::: Provided text

A look at the early polls and preview mags show Ole Miss to be a consistent top ten pick. The conventional wisdom is that last year's team will improve with an experienced Snead under center and that they are the front-runner in the SEC West race. Admittedly, a lot of this has to do with their schedule.
I want to go on record here with this prediction (and you should know how we feel about predictions here ATVS): Ole Miss will not win the West.
I'm not really anti-Ole Miss. I don't dislike their team and I actually think Nutt is a terrific coach. Snead really is a hell of a quarterback who is going to make a lot of money one day. The Grove is a good scene, even if a tad overrated, but whatever. I'm even happy that they are getting preseason hype. It's been a long time since anyone wrote anything about Ole Miss, so it's nice that their fans get to puff out their chests a bit for once. Hey, enjoy the hype.
Just know, it's probably not going to end the way y'all think. Here's the rundown on why I think Ole Miss is not going to win the West.
Hey, last year wasn't that great.
Ole Miss went 9-4 (5-3) last year. That's a good year, but it's not superlative. They improved as the year went on, winning their last six games including a convincing Cotton Bowl win over Texas Tech. But they did lose to Vanderbilt and South Carolina. They weren't a top ten team last season. They won five games in a down year for the SEC which is nice, but no one's gonna write a song about that.
Let's also not forget that in 2007, Ole Miss went 0-8 in the SEC. Oh for eight. That 5-3 conference record was a massive improvement as the team enjoyed having a decent coach on the sideline. Now, it is time to introduce all of you to Bill James' "plexiglass principle" which essentially states that a team that has a sudden improvement is likely to slide back the next season. It's really a simpler way of saying "regression to the mean".

::::::

_Requirement_.
Carry on the article about Ole Miss's preseason outlook from the point where it stops. The listing has no connection to the article on Ole Miss football.

::: Material

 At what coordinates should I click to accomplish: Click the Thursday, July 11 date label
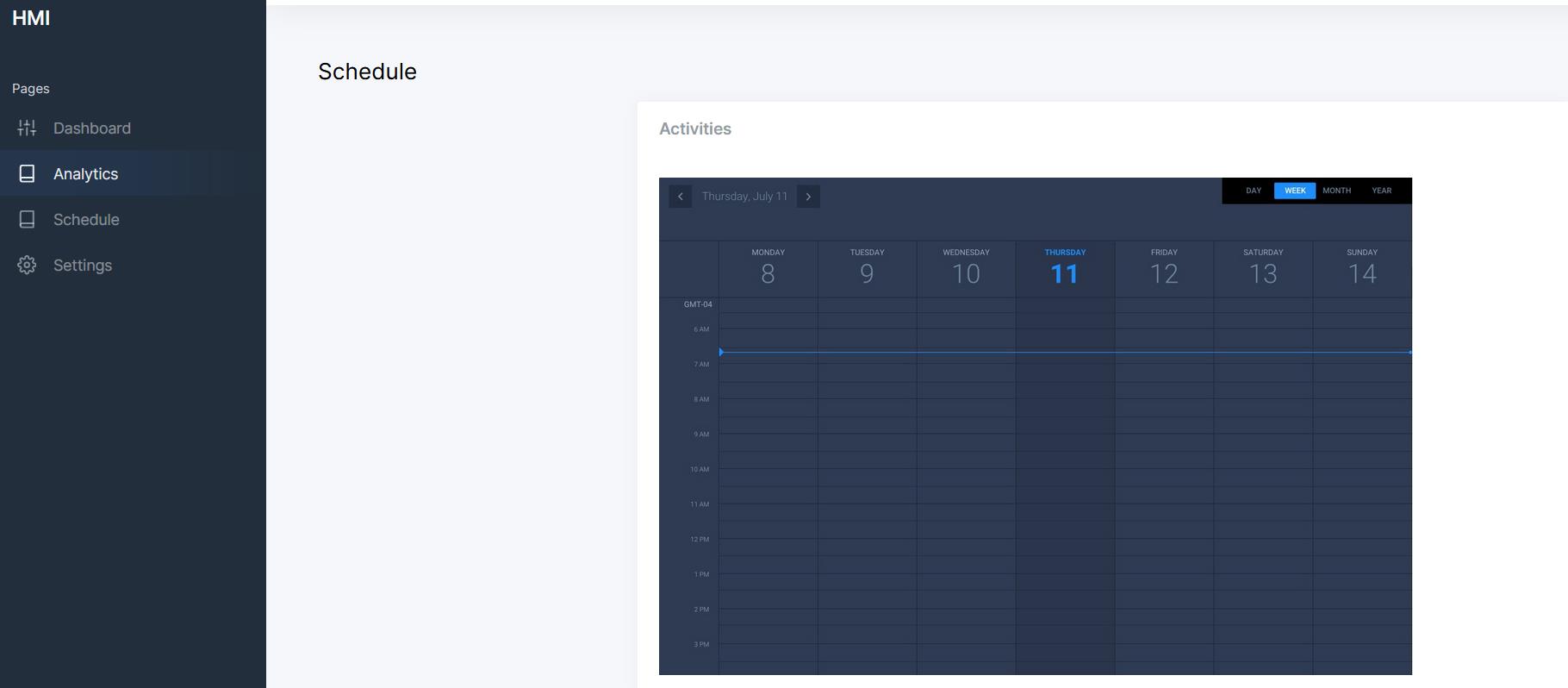point(744,197)
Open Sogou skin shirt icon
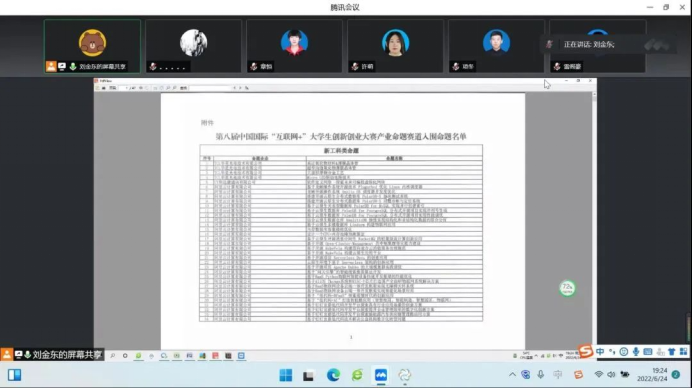693x389 pixels. (x=671, y=352)
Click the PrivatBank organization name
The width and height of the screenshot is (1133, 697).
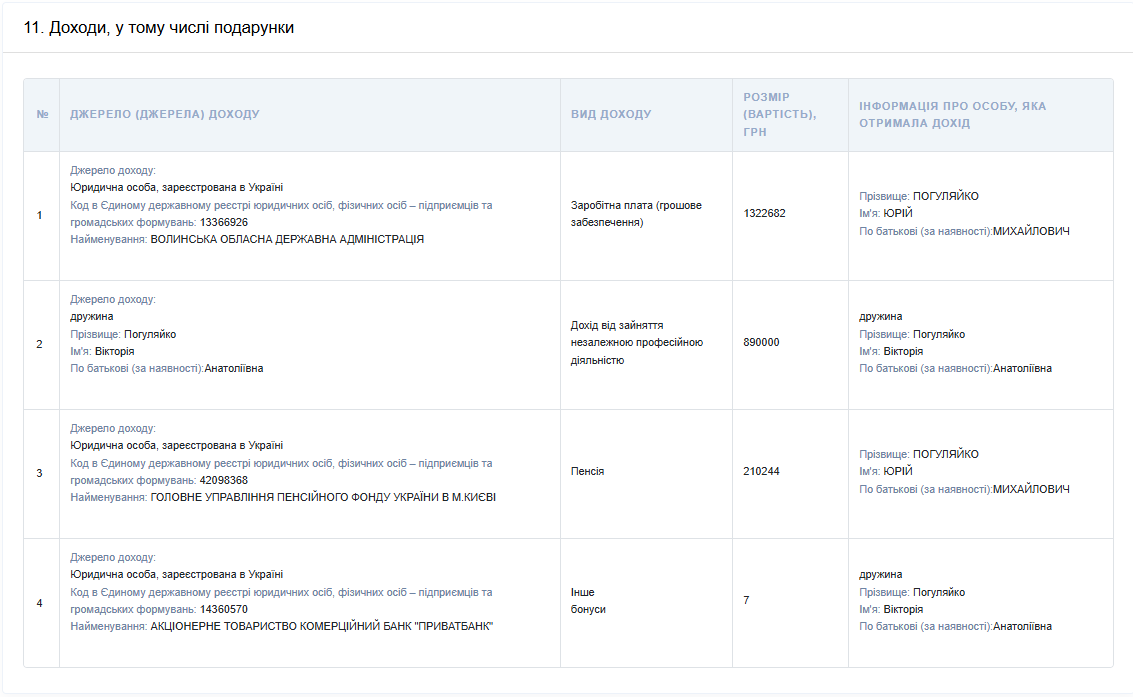coord(321,626)
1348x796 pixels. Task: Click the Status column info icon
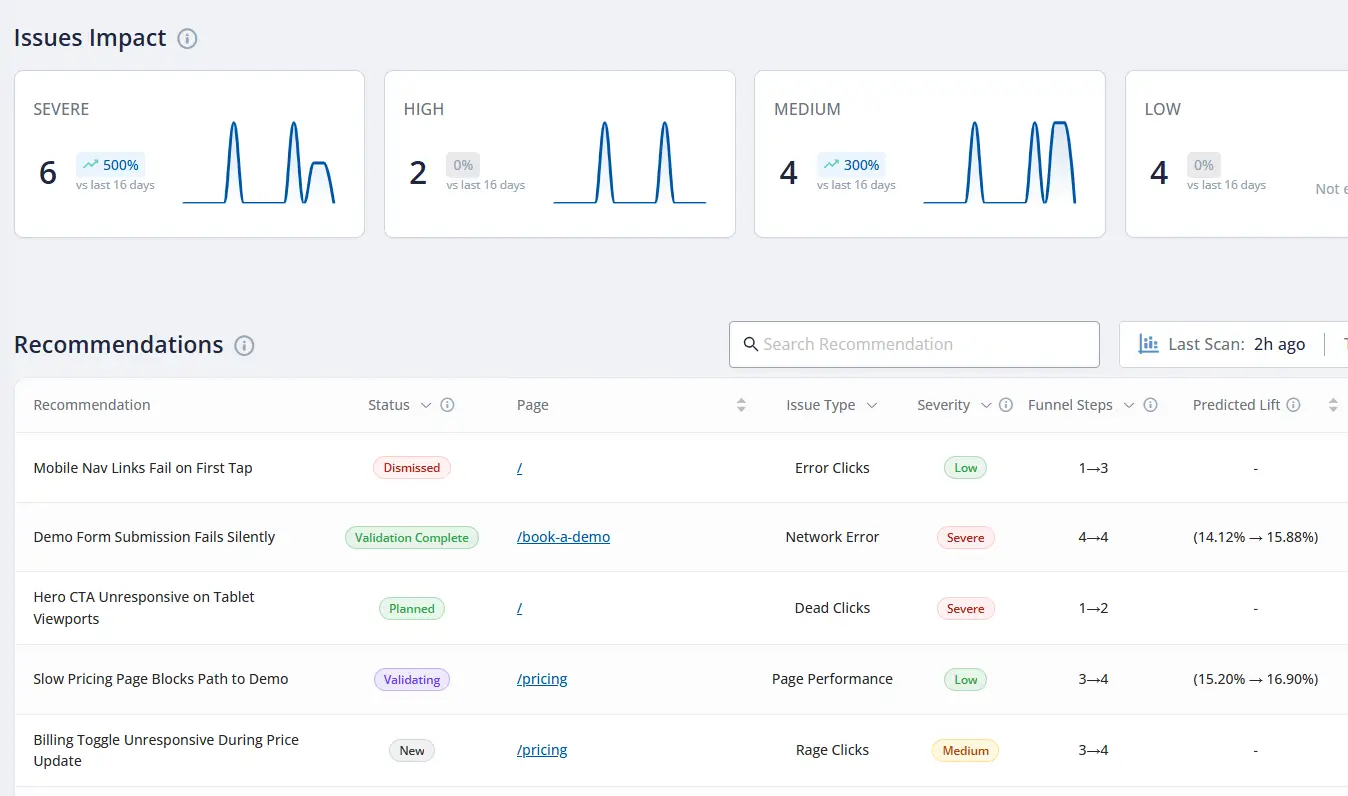point(448,405)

::::::

_In response_.
I believe that Ole Miss under Ed Orgeron grossly underachieved, so improvement was likely last season. But how much of this radical improvement was the team achieving its true potential and how much was just the excitement of having a new staff? Once the new coach smell is gone, does Ole Miss continue to play at the same level, which really isn't an elite level yet.
To compare this to LSU's rise in the late 1990's, progress is often sporadic and frustrating. DiNardo, who brought back the magic after the dismal Hallman years, followed up a ten win season in 1996 and a nine win season in 1997 with perhaps the most frustrating season of my life, the 1998 4-7 season. LSU was a preseason top ten and it was the first time in a long time LSU had any expectations. And we cratered. Hard. Saban followed his first ten win season with an 8-5 year. Both of our national title teams gave us forgettable encores the next year. Improvement is rarely linear.
Graduation hurts more than you think.
Ole Miss lost two first round talents in the offseason, one on each side of the line. That is not a loss a team easily recovers from. Snead is awesome, so their most important player returns. Ole Miss is relying on reliable production from Powe and Hardy on defense, and while both are supremely talented, the talented headcase can be a terrible thing to pin your hopes on.
But the real loss is Oher. Speaking of talented headcases, Oher finally put it all together last season and he was an impressive left tackle. In order to replace him, Ole Miss is playing musical chairs on the line. It's not like there is no talent or experience there, but it's hard to think the line will actually be better without Oher.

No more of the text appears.